§ What is expected
Resume the documentation page on beorn's data structures and carry it on past its final line.

§ Reading passage
- - - - -

Data Structures

Note

These data structures represent the main input and output data that beorn works with. They include:

• the flux profiles that describe radiation fields around sources

• the catalogs of halos used to give spatial context to the data

• the resulting output grids of radiation and ionization fields (in one or multiple redshift slices)

class beorn.structs.CoevalCube(delta_b: numpy.ndarray, Grid_Temp: numpy.ndarray, Grid_xHII: numpy.ndarray, Grid_xal: numpy.ndarray, z: float, *, _file_path: Path = None, parameters: Parameters = None)

Grid data for a single redshift snapshot. All grid data properties are implemented as base properties and derived properties in mixin classes. They contain the fundamental grids computed during the painting of the simulation as well as derived quantities computed from them.

to_arrays() → None

Ensure all fields are plain numpy arrays.

When a CoevalCube is loaded from HDF5 its datasets are h5py.Dataset objects which are not picklable across MPI processes. This helper converts such datasets to numpy arrays in place.

z: float

Redshift of the snapshot.

class beorn.structs.HaloCatalog(positions: numpy.ndarray, masses: numpy.ndarray, parameters: Parameters, redshift_index: int = 0, redshift: float = None, alphas: numpy.ndarray = None)

Container for halo positions, masses and associated properties.

Instances represent all halos at a single given redshift and provide filtering and utility methods used by the painting stage.

at_indices(indices) → HaloCatalog

Return a new HaloCatalog restricted to the given indices.

Parameters:

indices (array-like) – Indices selecting a subset of halos.

Returns:

New instance containing only the selected halos.

Return type:

HaloCatalog

get_halo_indices(alpha_range: list[float], mass_range: list[float]) → numpy.ndarray

Return indices of halos within provided alpha and mass ranges.

Parameters:

• alpha_range (list[float]) – [alpha_min, alpha_max).

• mass_range (list[float]) – [mass_min, mass_max).

Returns:

Integer indices of matching halos (may be empty).

Return type:

numpy.ndarray

halo_mass_function(bin_count: int = None) → tuple[numpy.ndarray, numpy.ndarray, numpy.ndarray]

Compute the halo mass function (dn/dlnM) and Poisson errors.

Parameters:

bin_count (int|None) – Number of mass bins. If None a default value proportional to the mass dynamic range is used.

Returns:

(bin_edges, hmf, error) where hmf is in units of (Mpc/h)^-3 and error is the Poisson uncertainty.

Return type:

tuple

to_mesh() → numpy.ndarray

Rasterize halo positions into a 3D number-count mesh.

The mesh uses the nearest-neighbor mass-assignment scheme. The returned array represents halo counts (number density), not mass.

Returns:

3D float32 array with shape (Ncell, Ncell, Ncell).

- - - - -

§ Raw data
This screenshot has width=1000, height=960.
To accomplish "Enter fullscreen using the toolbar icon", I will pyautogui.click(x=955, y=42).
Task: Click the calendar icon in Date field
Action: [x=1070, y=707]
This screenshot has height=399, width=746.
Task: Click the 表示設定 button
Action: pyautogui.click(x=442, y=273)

- - - - -

§ Response below
Return type:

numpy.ndarray

alphas: numpy.ndarray = None

Halo mass accretion rate, calculated from the mass history of the halo. If not available, it is set to a default value of 0.79. Inputs that provide a mass history will override this value to have the same shape as the masses array.

masses: numpy.ndarray

Halo masses in units of Msun => shape=(N,)

parameters: Parameters

The parameters of the simulation, which are used to filter the halo catalog.

positions: numpy.ndarray

Halo positions in 3D space (X, Y, Z coordinates) in units of cMpc => shape=(N, 3)

redshift: float = None

Actual redshift of this snapshot. Preferred over redshift_index for any quantity that needs z.

redshift_index: int = 0

The index of the redshift snapshot that this catalog corresponds to. This is used to look up accretion history

property size: int

Returns the number of halos in the catalog.

class beorn.structs.Lightcone(data: numpy.ndarray, redshifts: numpy.ndarray, parameters: Parameters, quantity: str)

Class to handle lightcone data generated from a series of simulation snapshots.

data: numpy.ndarray

The lightcone data array containing the desired quantity (e.g., brightness temperature) with spatial and redshift dimensions.

parameters: Parameters

The parameters of the simulation.

quantity: str

The quantity represented in the lightcone (e.g., ‘dTb’ for brightness temperature).

redshifts: numpy.ndarray

Array of redshifts corresponding to the slices in the lightcone data.

class beorn.structs.Parameters(source: SourceParameters = <factory>, solver: SolverParameters = <factory>, cosmology: CosmologyParameters = <factory>, simulation: SimulationParameters = <factory>, cosmo_sim: CosmoSimParameters = <factory>)

Group all the parameters for the simulation.

classmethod from_dict(params_dict: dict) → Parameters

Create a Parameters object from a dictionary. This is useful for loading parameters from a file.

classmethod from_group(group: h5py.Group) → Parameters

Create a Parameters object from an hdf5 group. This is useful for loading parameters from an hdf5 file.

classmethod from_yaml(yaml_path: Path) → Parameters

Create a Parameters object from a YAML file.

beorn_hash() → str

Short MD5 hash of BEoRN-specific parameters (source, solver, simulation).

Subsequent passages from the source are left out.